Pagi itu, saya kembali memulai jalan-jalan santai di Yogya dengan berjalan kaki. Seperti biasa dimulai dari tempat tinggal di kawasan Taman Sari lalu menyusuri Jalan Taman terus ke utara belok kiri ke Pasar Ngasem dan kemudian belok kanan ke utara menyusuri Jalan Ngasem.
Toko sekaligus pabrik bakpia di Ngasem masih sepi dan saya melanjutkan jalan kaki terus ke utara melewati Jalan Nyai Ahmad Dahlan yang lebih tersohor dengan nama lama Jalan Gerjen. Saya masih ingat bahwa di Jalan ini dulu saya pertama kali tinggal di Yogya. Sudah lama sekali masih di abad ke XX.
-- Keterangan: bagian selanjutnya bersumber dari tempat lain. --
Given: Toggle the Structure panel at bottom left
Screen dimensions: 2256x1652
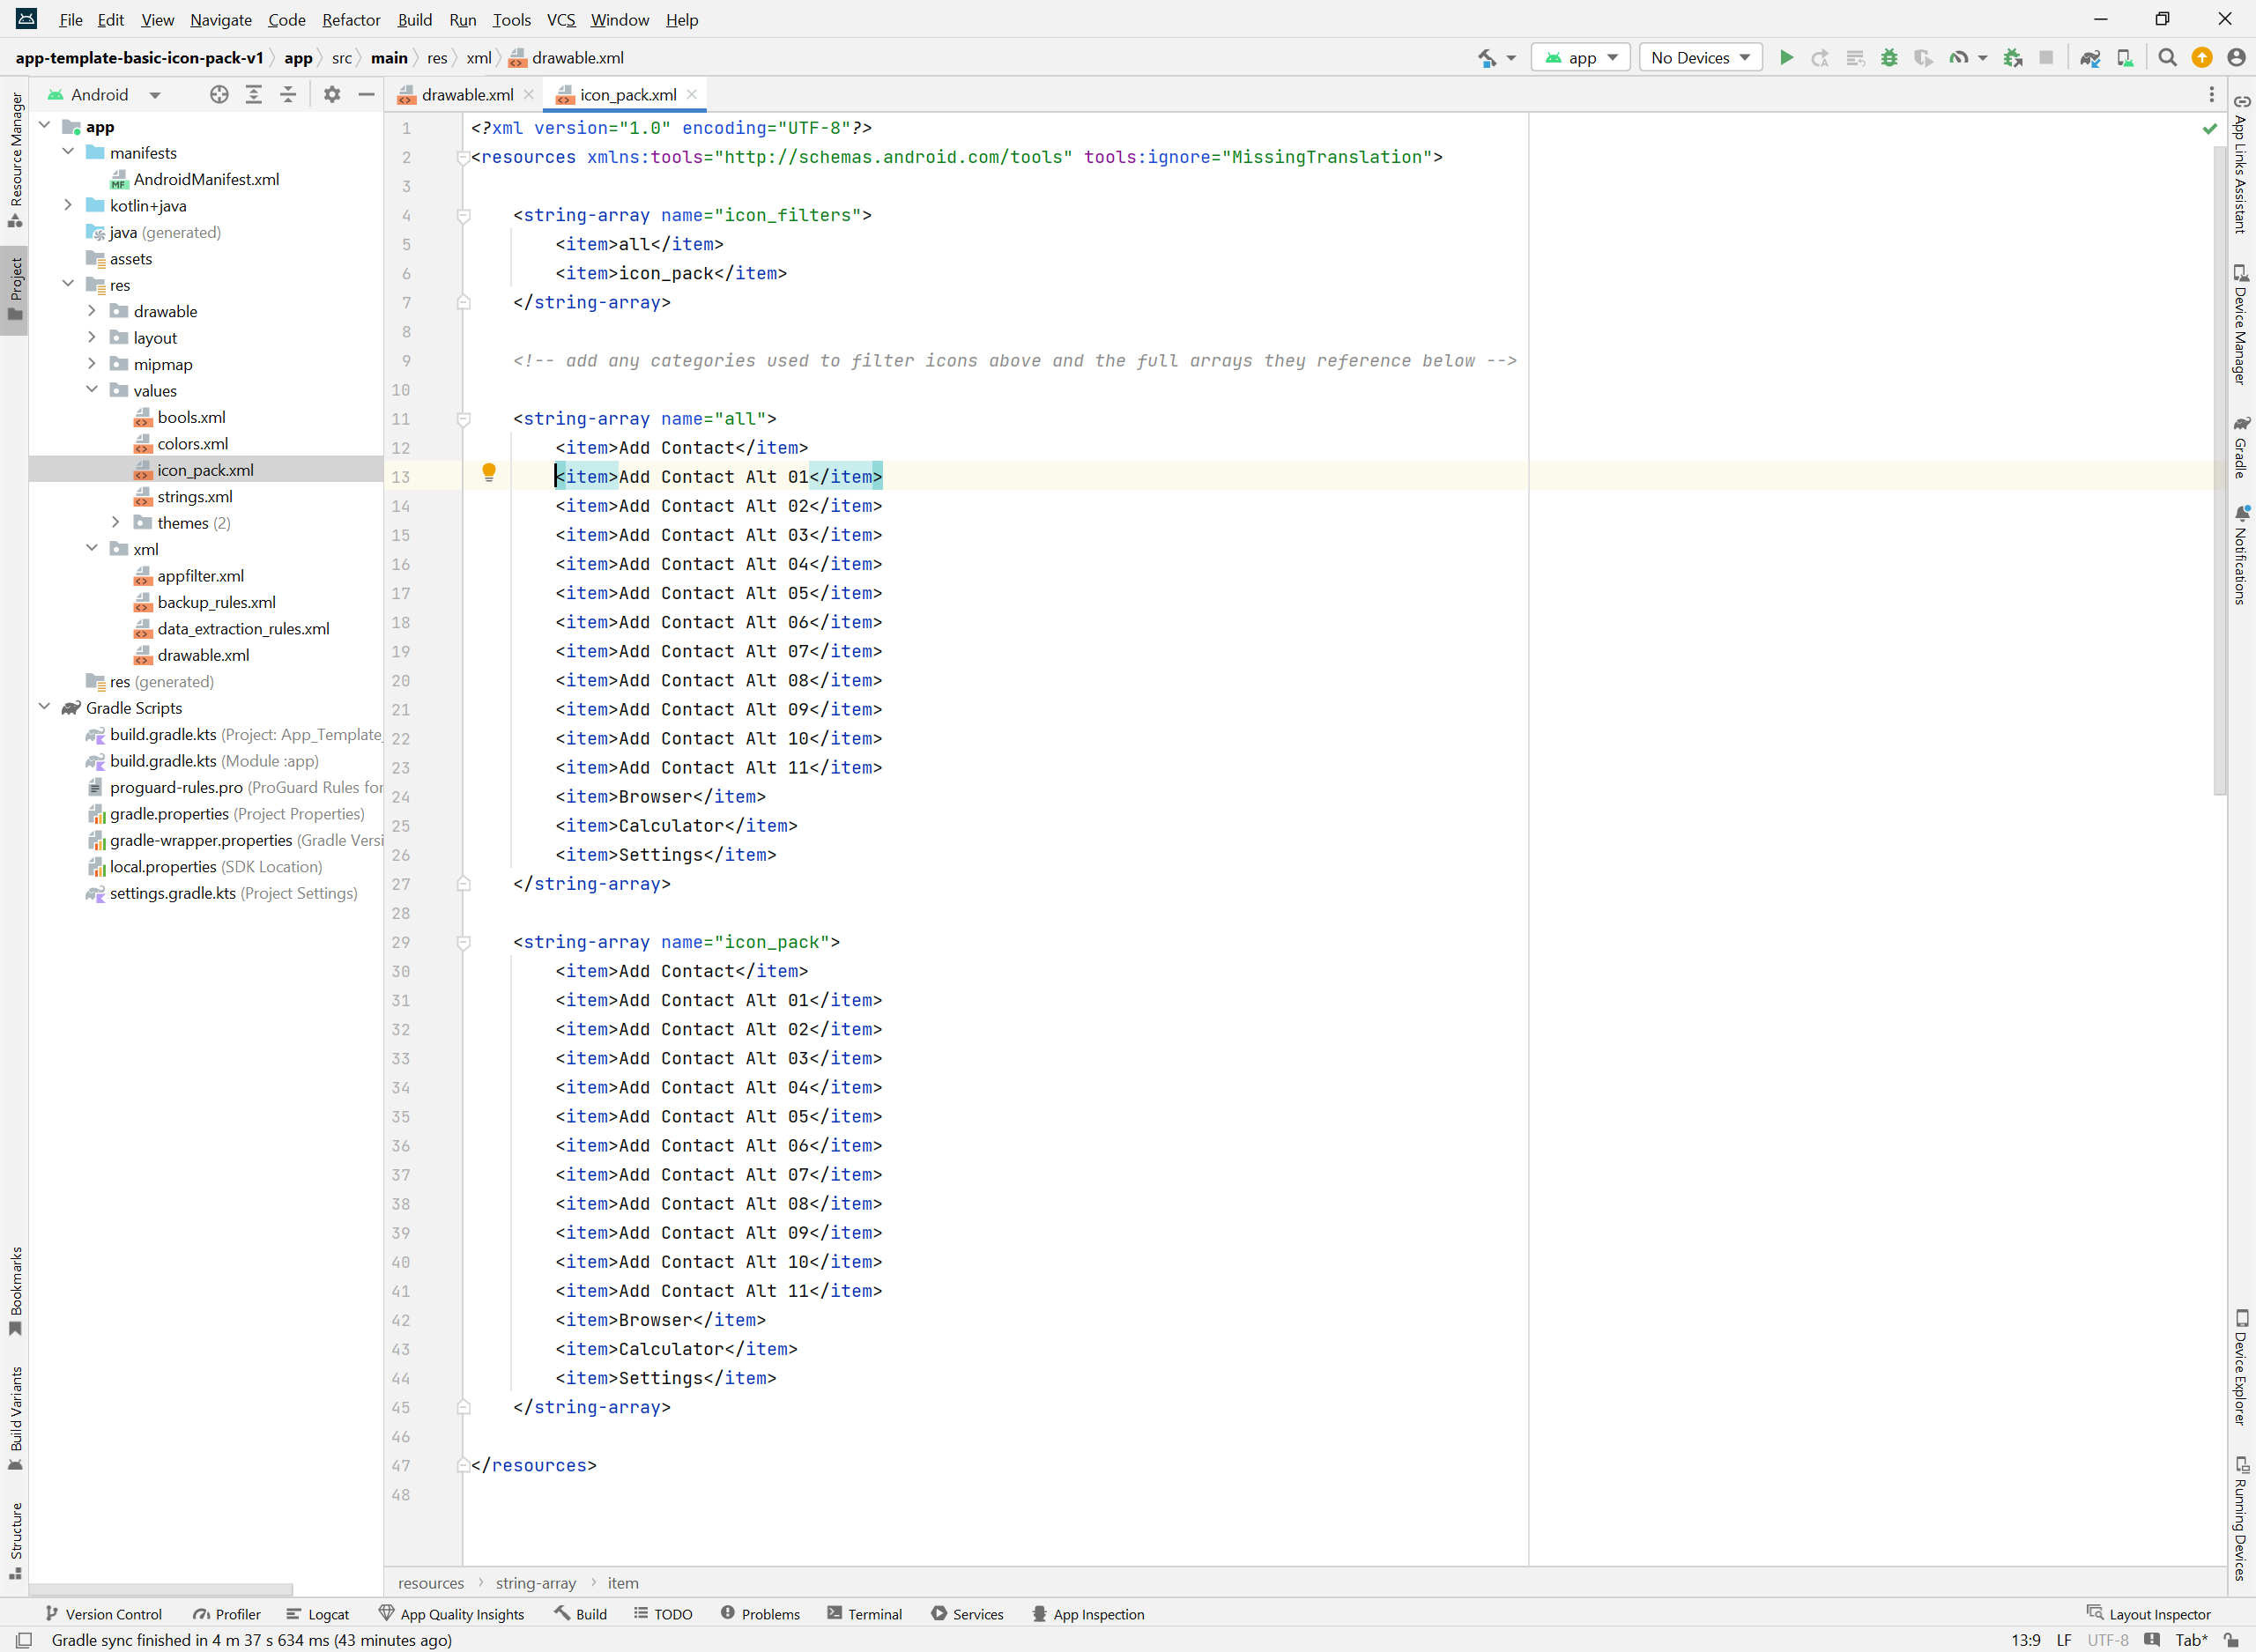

Kawasan di sekitar Jalan Gerjen ini memiliki sejarah yang panjang di Yogya. Di sebelah timur ada daerah yang bernama Kauman dan merupakan markas besar Muhammadiyah, tempat kelahiran pendiri organisasi Islam Muhammadiyah. Di sebelah barat terdapat kampung Suronatan yang konon merupakan kampung abdi dalem kraton yang bertugas sebagai penasihat atau ulama dalam bidang ibadah.
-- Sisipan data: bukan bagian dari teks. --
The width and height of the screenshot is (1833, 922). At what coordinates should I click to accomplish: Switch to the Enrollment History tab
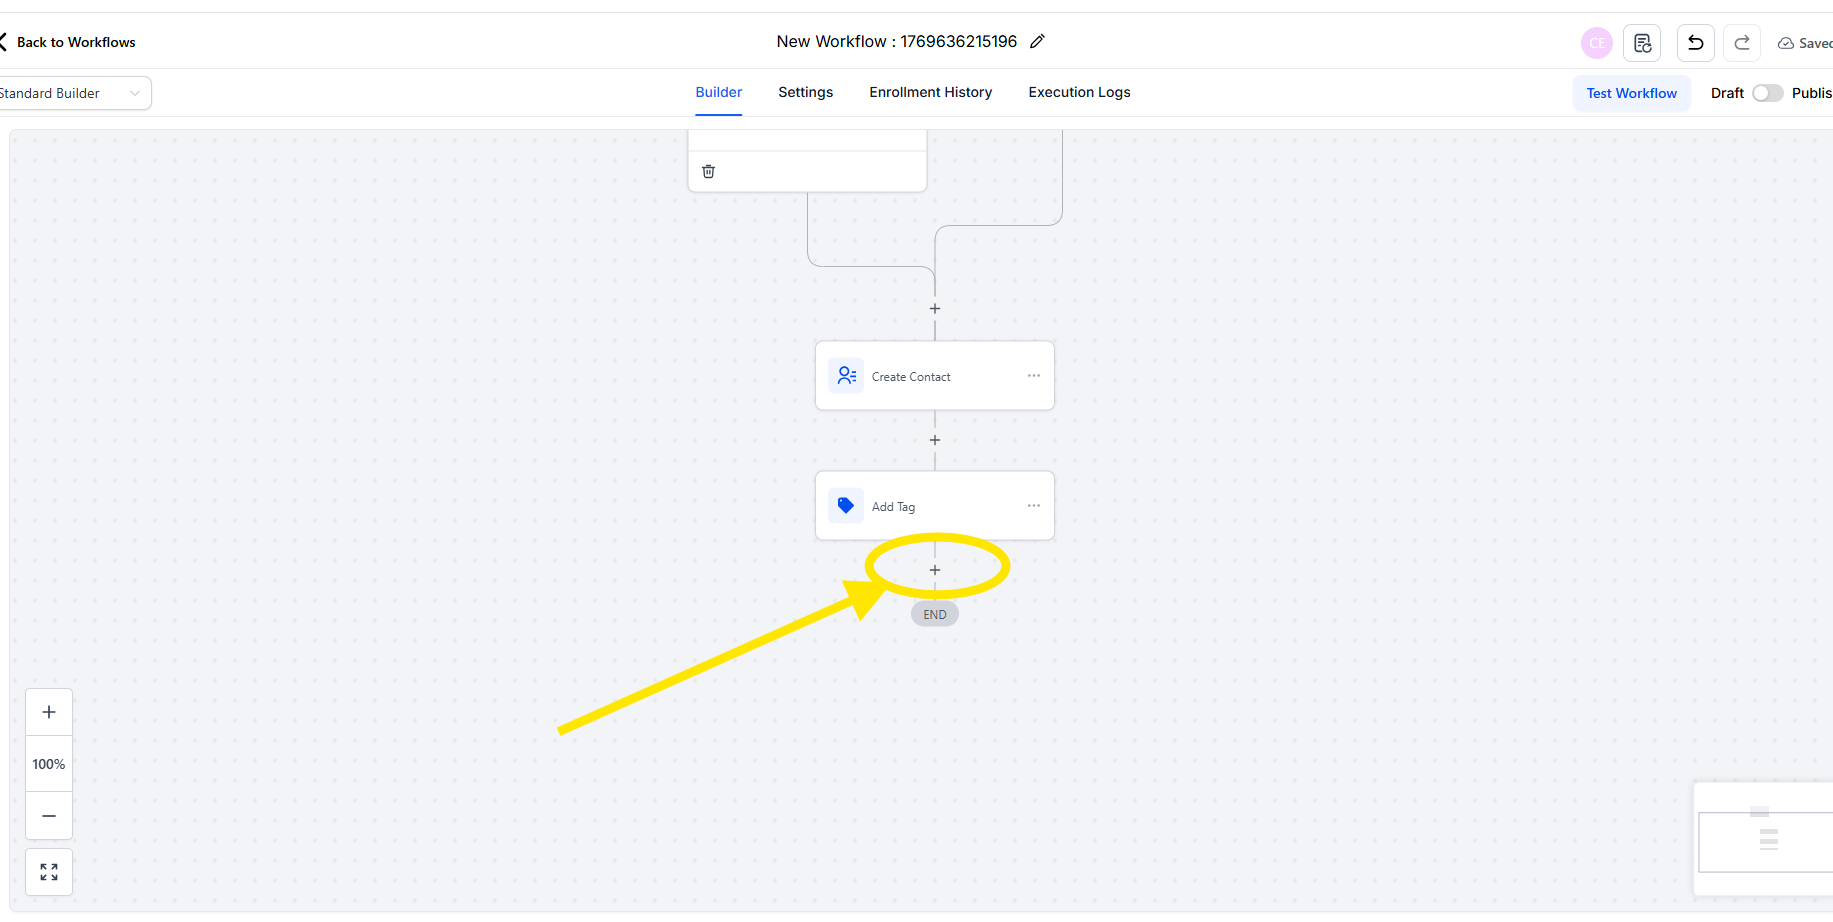pos(930,92)
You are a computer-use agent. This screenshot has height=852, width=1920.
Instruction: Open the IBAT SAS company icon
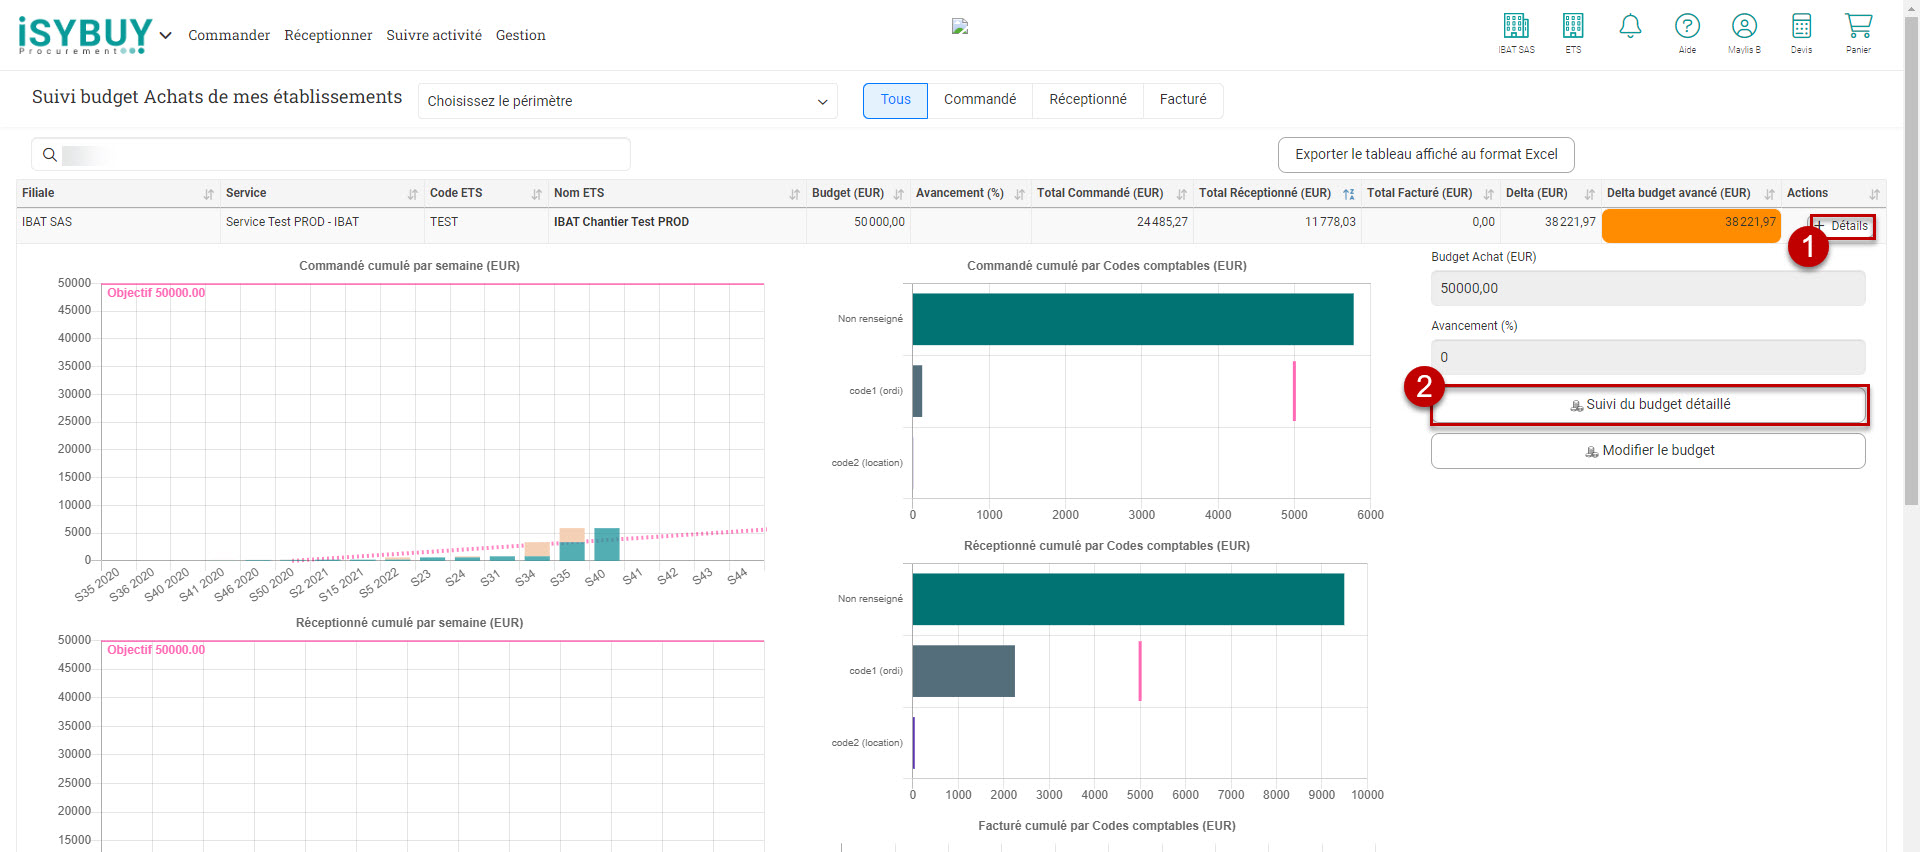(1516, 32)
Di jalan Gerjen ini terdapat banyak rumah yang masih mempertahankan bangunan lama walau Sebagian dalam kondisi yang kurang terawat. Saya bahkan masih bisa menemukan rumah tempat saya dulu pernah tinggal dan sekarang berfungsi sebagai butik atau toko pakaian. Tidak mengherankan karena kampung Gerjen sendiri sebenarnya merupakan tempat tinggal para abdi dalem yang bertugas sebagai penjahit.
Namun sekarang di tempat ini juga mulai tumbuh beberapa rumah yang dijadikan hotel atau hostel. Sebagian rumah tua memiliki arsitektur khas campuran Indis dan tradisional Jawa. Pintu dan jendelanya besar-besar dan memiliki fasad dengan hiasan gambar atau motif tertentu.
Di ujung jalan ada sebuah tembok berwarna hijau yang Digambar kabah dengan tulisan Hamka Perkasa. Apakah melambang salah satu partai politik? Mungkin saja. Dan di seberangnya tepat di persimpangan dengan Jalan Achmad Dahlan , ada papan nama jalan Nyai Ahmad Dahlan dalam Bahasa Indonesia dan aksara Jawa di bawahnya. Sayang nama jalan ini tertutup oleh tulisan yang mungkin merupakan vandalisme jalanan.